ACTIVITY: In the event listing, what discount is offered for buying all three featured debut novels at the event?

DOCUMENT EXCERPT:
╭──

Friday, 6:00 pm EDT - 8:15 pm EDT September 5, 2025
The Center for Fiction
& Livestreamed
On the first Friday of the month, join us as we celebrate and launch a selection of the best debut novels published today. Be among the first to discover boundary-pushing and world-expanding work from exciting new voices in fiction.
Kick off the weekend with a happy hour at our cash bar for ticket holders in our Members Lounge starting at 6pm. Then, at 7pm, we’ll move to our auditorium for readings from the featured debut novelists, followed by a short moderated conversation. The party continues with book signings and signature cocktails to round out the night. Go home with something new—a book, a friend, a favorite Friday night tradition.
This month’s novels explore questions of belonging and examine the effects of systems of power, including families, corporations, governments, and the laws of nature. We are thrilled to welcome award-winning author Jacqueline Woodson (Brown Girl Dreaming, Red at the Bone) as the evening’s moderator. We hope you will support our featured debut novelists by purchasing their books at the event (purchase all three for 15% off). Space is limited, so reserve your spot today!
We offer two in-person ticket options: the $5 Community Ticket and the $15+ Supporter Ticket. Both provide the same access, but if you’re able, we kindly suggest registering for the Supporter Ticket to help sustain our programs for emerging writers.

╰──

DATA SECTION:
╭──

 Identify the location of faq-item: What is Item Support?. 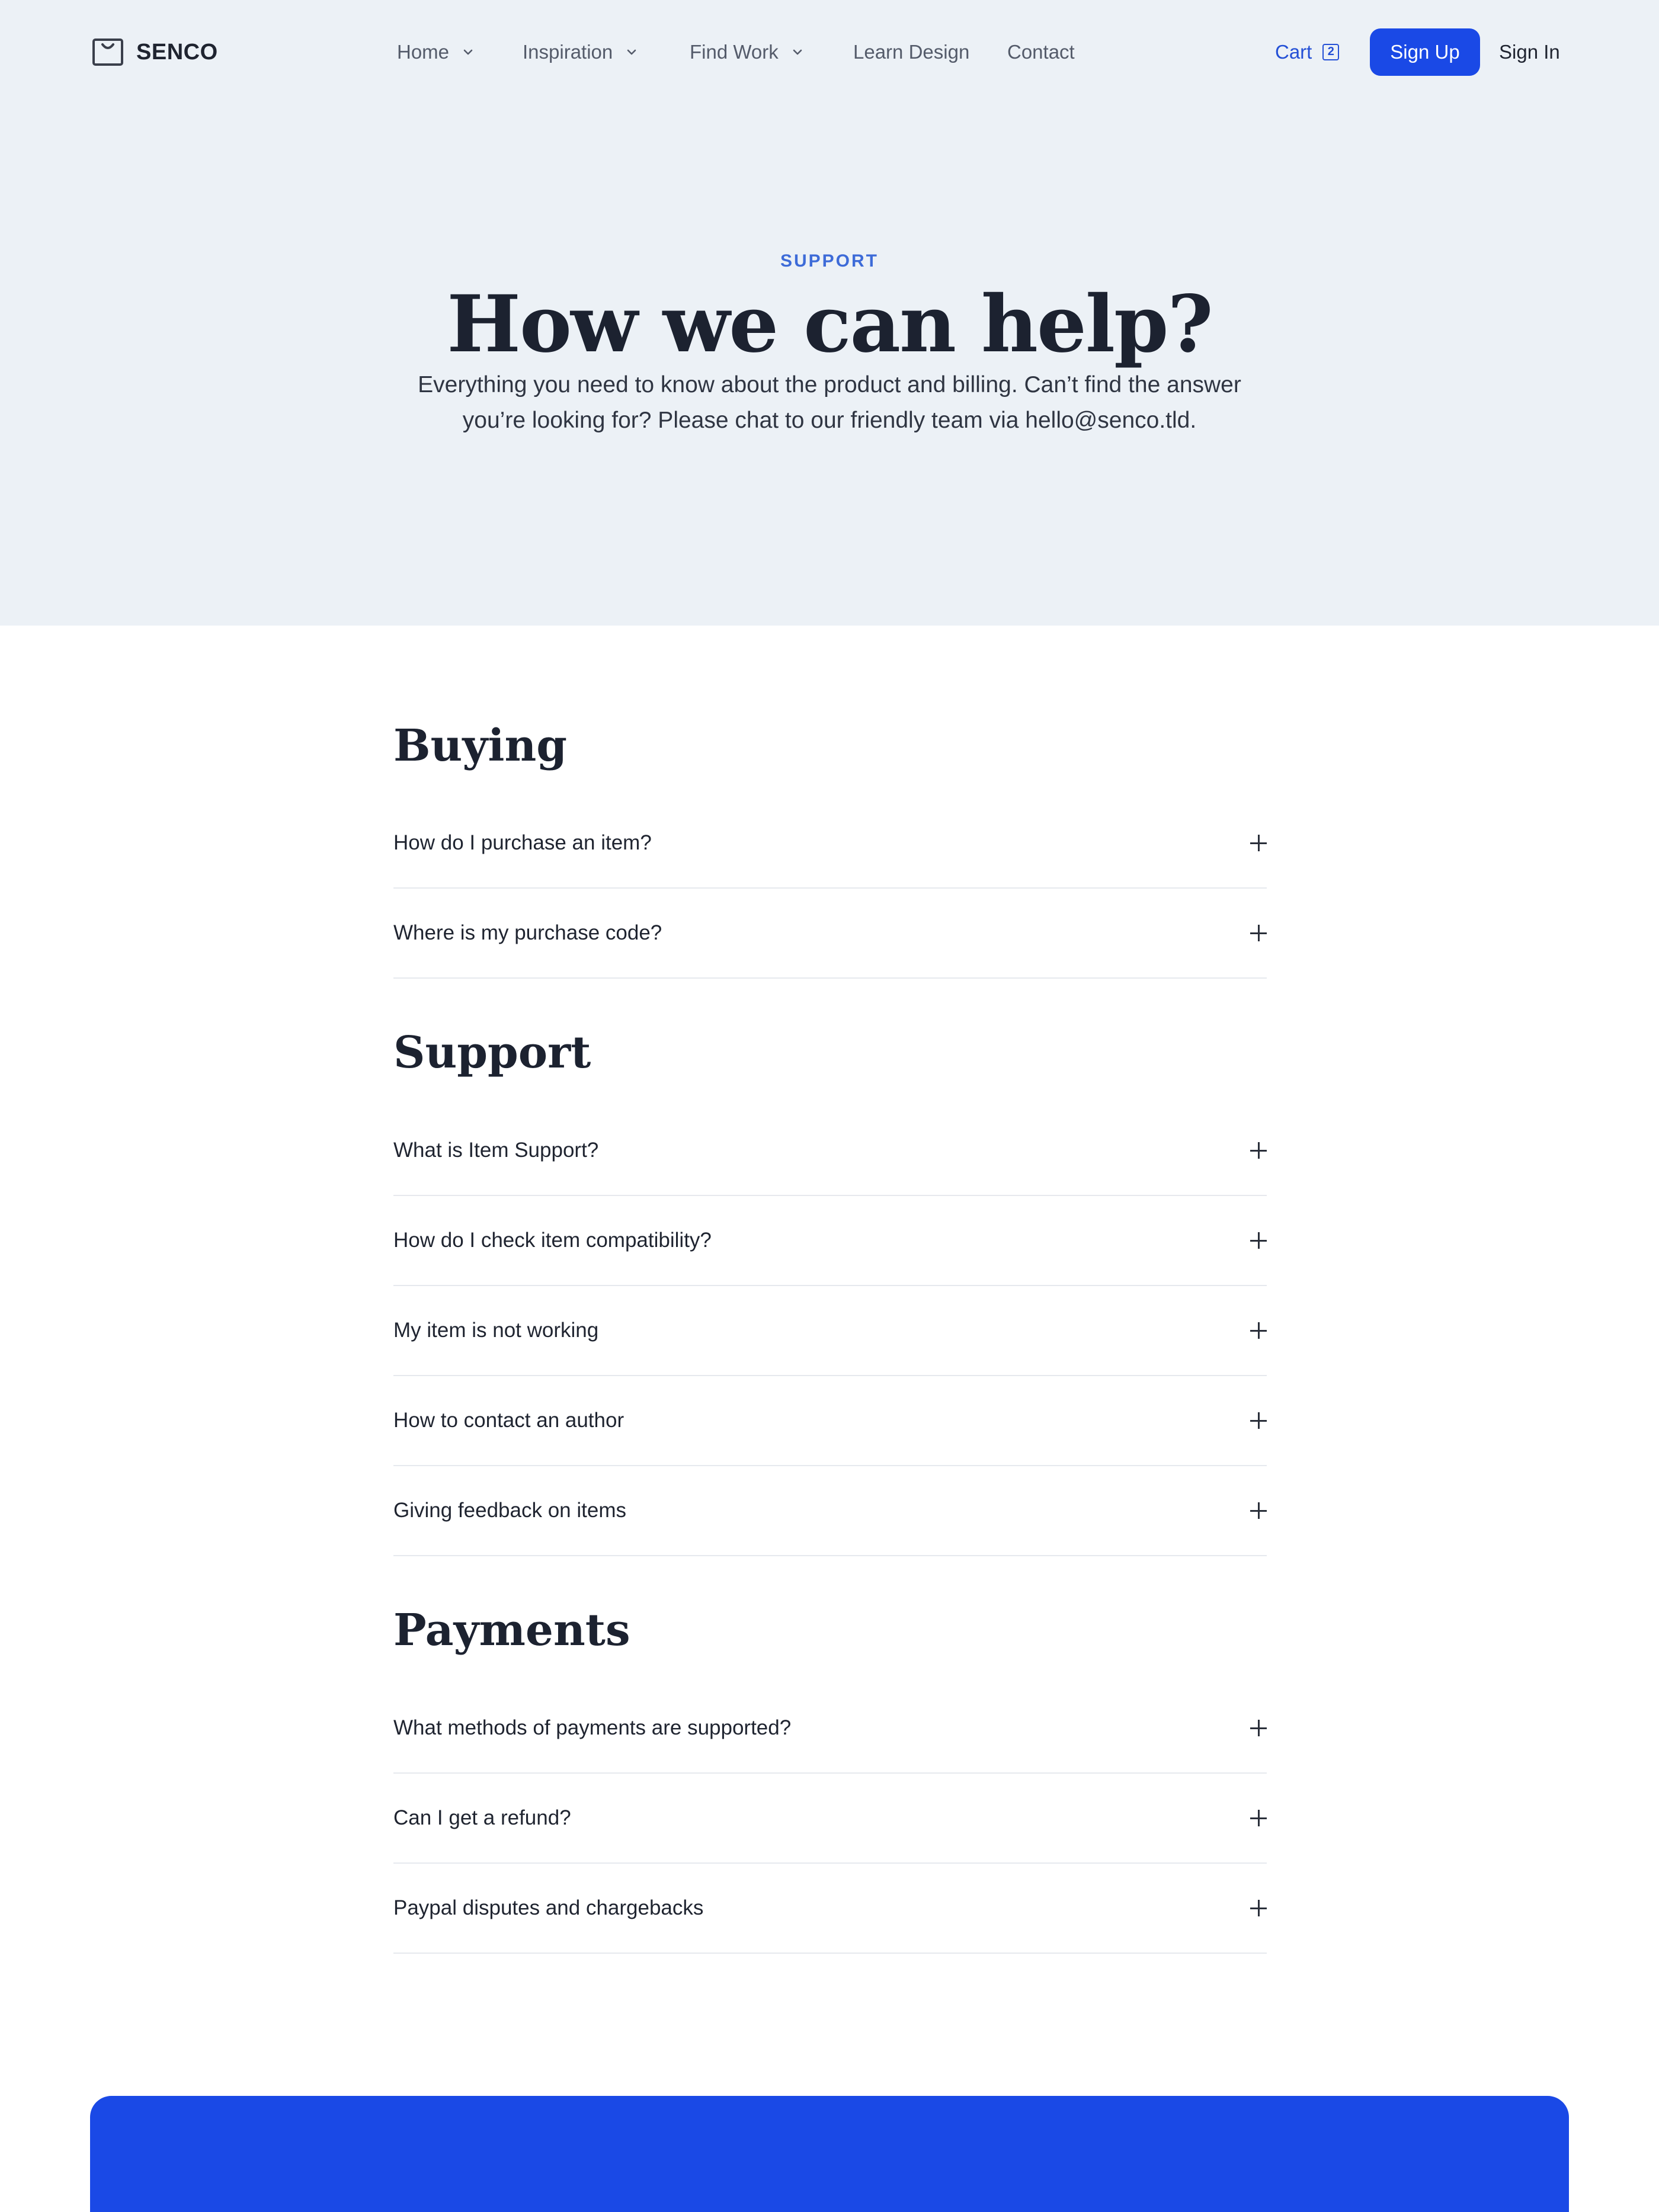
(830, 1151).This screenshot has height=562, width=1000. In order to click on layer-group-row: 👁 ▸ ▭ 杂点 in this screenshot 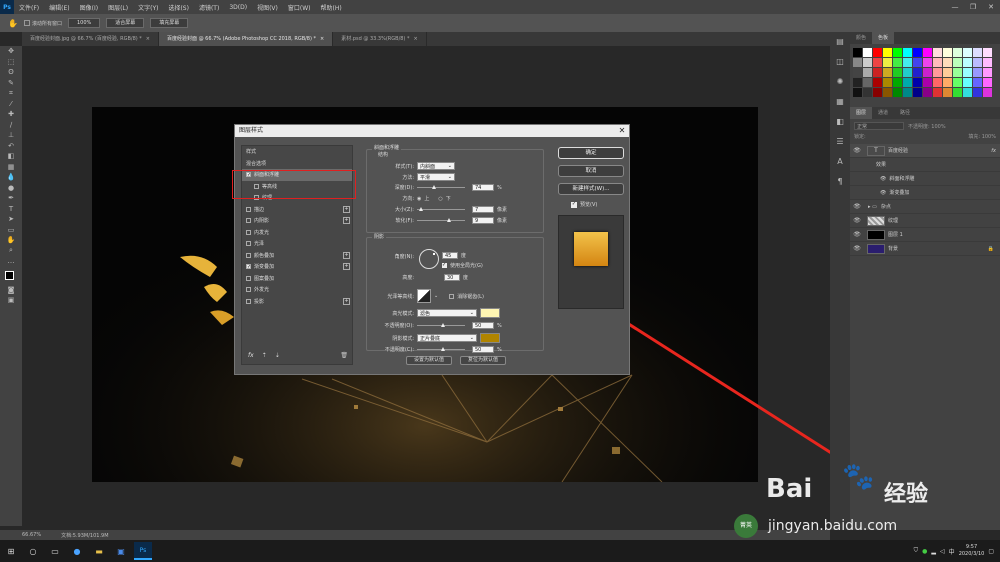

╰──

RESULT FOR THIS EXERCISE: 15% off